What constitutes disorderly conduct is within the interpretation of the


legislative body and not the judiciary, because it is a matter that depends mainly on
the factual circumstances of which the House knows best. Anything to the contrary
will amount to encroachment of power. In Osmena v Pendatun, the Supreme Court
ruled that the House is the judge of what constitutes disorderly behaviour, not only
because the Constitution has conferred jurisdiction upon it, but also because the
matter depends mainly on factual circumstances of which the House knows best
but which cannot be depicted in black and white for presentation to, and
adjudication by the Courts. For one thing, if this Court assumed the power to
determine whether a member of the Senates conduct constituted disorderly
behaviour, it would thereby have assumed appellate jurisdiction, which the
Constitution never intended to confer upon a coordinate branch of the Government.
The theory of separation of powers fastidiously observed by this Court, demands in
such situation a prudent refusal to interfere.
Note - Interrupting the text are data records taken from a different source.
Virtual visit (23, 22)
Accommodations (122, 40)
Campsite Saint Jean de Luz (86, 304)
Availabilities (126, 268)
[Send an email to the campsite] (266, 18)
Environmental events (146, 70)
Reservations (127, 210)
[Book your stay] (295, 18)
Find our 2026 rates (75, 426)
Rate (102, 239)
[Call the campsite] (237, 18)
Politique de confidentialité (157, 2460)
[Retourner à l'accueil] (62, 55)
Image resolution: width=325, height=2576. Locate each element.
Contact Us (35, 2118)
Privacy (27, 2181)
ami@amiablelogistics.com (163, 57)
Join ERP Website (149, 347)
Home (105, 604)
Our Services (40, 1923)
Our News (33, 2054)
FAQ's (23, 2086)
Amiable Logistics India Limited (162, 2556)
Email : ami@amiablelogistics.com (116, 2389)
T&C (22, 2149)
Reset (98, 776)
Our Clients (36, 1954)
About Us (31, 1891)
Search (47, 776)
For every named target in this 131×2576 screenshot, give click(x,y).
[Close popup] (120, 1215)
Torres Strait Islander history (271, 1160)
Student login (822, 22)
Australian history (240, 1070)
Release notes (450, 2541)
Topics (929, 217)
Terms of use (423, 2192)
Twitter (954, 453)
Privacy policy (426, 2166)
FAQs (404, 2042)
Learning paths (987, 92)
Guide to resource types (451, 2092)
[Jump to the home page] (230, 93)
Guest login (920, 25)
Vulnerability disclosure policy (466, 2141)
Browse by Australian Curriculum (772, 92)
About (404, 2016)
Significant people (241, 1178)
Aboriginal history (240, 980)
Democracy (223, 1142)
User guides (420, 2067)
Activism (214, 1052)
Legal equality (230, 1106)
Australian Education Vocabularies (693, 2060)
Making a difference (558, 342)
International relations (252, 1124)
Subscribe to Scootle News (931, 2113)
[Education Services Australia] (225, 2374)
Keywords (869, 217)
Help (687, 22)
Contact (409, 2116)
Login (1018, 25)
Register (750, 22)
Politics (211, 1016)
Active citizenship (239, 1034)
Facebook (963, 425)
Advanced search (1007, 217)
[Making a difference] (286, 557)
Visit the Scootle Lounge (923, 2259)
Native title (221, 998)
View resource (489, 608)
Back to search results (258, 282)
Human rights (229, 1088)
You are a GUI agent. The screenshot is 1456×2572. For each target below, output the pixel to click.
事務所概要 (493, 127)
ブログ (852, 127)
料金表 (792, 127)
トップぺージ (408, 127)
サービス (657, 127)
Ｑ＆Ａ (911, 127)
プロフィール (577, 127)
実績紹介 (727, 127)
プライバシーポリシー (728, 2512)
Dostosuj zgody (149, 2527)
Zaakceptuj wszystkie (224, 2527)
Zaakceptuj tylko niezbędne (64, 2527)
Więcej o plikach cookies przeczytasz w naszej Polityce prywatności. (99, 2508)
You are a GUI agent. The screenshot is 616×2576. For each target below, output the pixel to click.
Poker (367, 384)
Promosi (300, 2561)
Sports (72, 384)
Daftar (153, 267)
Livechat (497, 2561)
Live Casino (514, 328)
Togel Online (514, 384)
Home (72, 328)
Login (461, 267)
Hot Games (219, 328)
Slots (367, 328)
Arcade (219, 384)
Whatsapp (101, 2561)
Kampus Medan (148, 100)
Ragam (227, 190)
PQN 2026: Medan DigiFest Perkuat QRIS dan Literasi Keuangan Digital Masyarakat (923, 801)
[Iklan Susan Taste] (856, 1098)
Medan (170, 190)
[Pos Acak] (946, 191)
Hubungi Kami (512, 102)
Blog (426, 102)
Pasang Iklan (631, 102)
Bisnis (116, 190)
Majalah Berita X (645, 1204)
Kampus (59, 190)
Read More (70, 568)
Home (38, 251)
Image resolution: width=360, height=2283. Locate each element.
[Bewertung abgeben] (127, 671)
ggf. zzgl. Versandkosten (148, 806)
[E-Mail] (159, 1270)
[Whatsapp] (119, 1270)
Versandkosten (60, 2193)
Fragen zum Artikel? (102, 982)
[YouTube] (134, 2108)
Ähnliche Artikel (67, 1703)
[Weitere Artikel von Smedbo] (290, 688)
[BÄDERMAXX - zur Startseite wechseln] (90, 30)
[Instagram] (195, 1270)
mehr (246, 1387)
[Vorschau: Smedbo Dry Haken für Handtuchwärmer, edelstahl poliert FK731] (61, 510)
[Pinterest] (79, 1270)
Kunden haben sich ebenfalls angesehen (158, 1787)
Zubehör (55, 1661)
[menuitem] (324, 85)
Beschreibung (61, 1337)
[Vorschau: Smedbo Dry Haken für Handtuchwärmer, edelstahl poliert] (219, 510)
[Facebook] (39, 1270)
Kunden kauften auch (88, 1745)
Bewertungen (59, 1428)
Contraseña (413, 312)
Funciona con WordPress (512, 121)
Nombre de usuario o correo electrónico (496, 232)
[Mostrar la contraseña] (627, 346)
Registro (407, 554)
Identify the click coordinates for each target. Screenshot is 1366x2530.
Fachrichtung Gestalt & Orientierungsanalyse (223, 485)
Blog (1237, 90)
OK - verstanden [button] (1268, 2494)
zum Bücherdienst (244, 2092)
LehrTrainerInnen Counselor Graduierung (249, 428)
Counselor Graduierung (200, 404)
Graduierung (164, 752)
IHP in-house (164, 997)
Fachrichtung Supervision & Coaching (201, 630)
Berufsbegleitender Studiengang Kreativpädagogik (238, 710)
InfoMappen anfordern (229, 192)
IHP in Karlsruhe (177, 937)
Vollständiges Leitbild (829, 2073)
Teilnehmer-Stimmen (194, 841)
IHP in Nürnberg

Each department, it has been said, had
exclusive cognizance of matters within its jurisdiction and is supreme within its
own sphere.
31. Under Sec. 16(3) of Article VI, what is the vote requirement for a legislator to
be disciplined by his peers? May a different vote (e.g. simple majority) be provided
by the rules for penalties other than suspension or expulsion.
Sec 16(3) of Article VI provides that, the concurrence of two-thirds of all its
members should be met in order to suspend or expel a member provided that such
suspension imposed shall not exceed sixty days. Likewise, other disciplinary
measures or penalties besides suspension and expulsion should be concurred by
two-thirds of the entire body.

I. Power of inquiry

32. What are the distinctions between the power of legislative inquiry under Sec.
21 and the question hour under Sec. 22, both of Article VI?

Section 21 (inquiry in aid of legislation) and Section 22 (question hour) of


Article VI of the Constitution are closely related and complementary to each other,
but they do not pertain to the same power of Congress. One specifically relates to
the power to conduct inquiries in aid of legislation, the aim of which is to elicit
information that may be used for legislation, while the other pertains to the power
to conduct a question hour, the objective of which is to obtain information in
pursuit of the oversight function of Congress. While attendance was meant to be
discretionary in the question hour, it was compulsory in inquiries in aid of
legislation.
33. May a committee of a House of Congress, and not the House plenary itself, cite
a resource person in contempt during a legislative inquiry?
Yes, a committe of a House of Congress, and not the house plenary itself,
may cite a resource person in contempt during a legislativeinquiry.

Article VI, section 21 grants the power of inquiry not only to the Senate and the
House of Representatives, but also to any of their respective committees. This is
significant because it constitutes a direct conferral of investigatory power upon the
committees and it means that the means which the Houses can take in order to
effectively perform its investigative function are also available to the Committees.
And that the contempt power of the Congress is founded upon reason and policy
and that the power of inquiry will not be complete if for every contumacious act,
Congress has to resort to judicial interference.
34. May a legislative inquiry be validly conducted even without a proposed
legislation stated in the resolution calling for such investigation?
No, the legislative inquiry must be in aid of legislation under doctrine of
Separation of Powers.
Jurisprudence teaches that legislative power remains limited in the sense that
it is substantive and constitutional limitations which circumscribe both the exercise
of the power itself and allowable subjects of legislation.
J. Power of the purse
35. May Congress validly provide in the General Appropriations Act a much-
reduced budget for a government instrumentality (e.g., the proposed Php1,000.00
budget of the ERC for 2018)?
Yes, the Congress may validly provide in the General Appropriation Act a
much reduced budget for a governmental instrumentality.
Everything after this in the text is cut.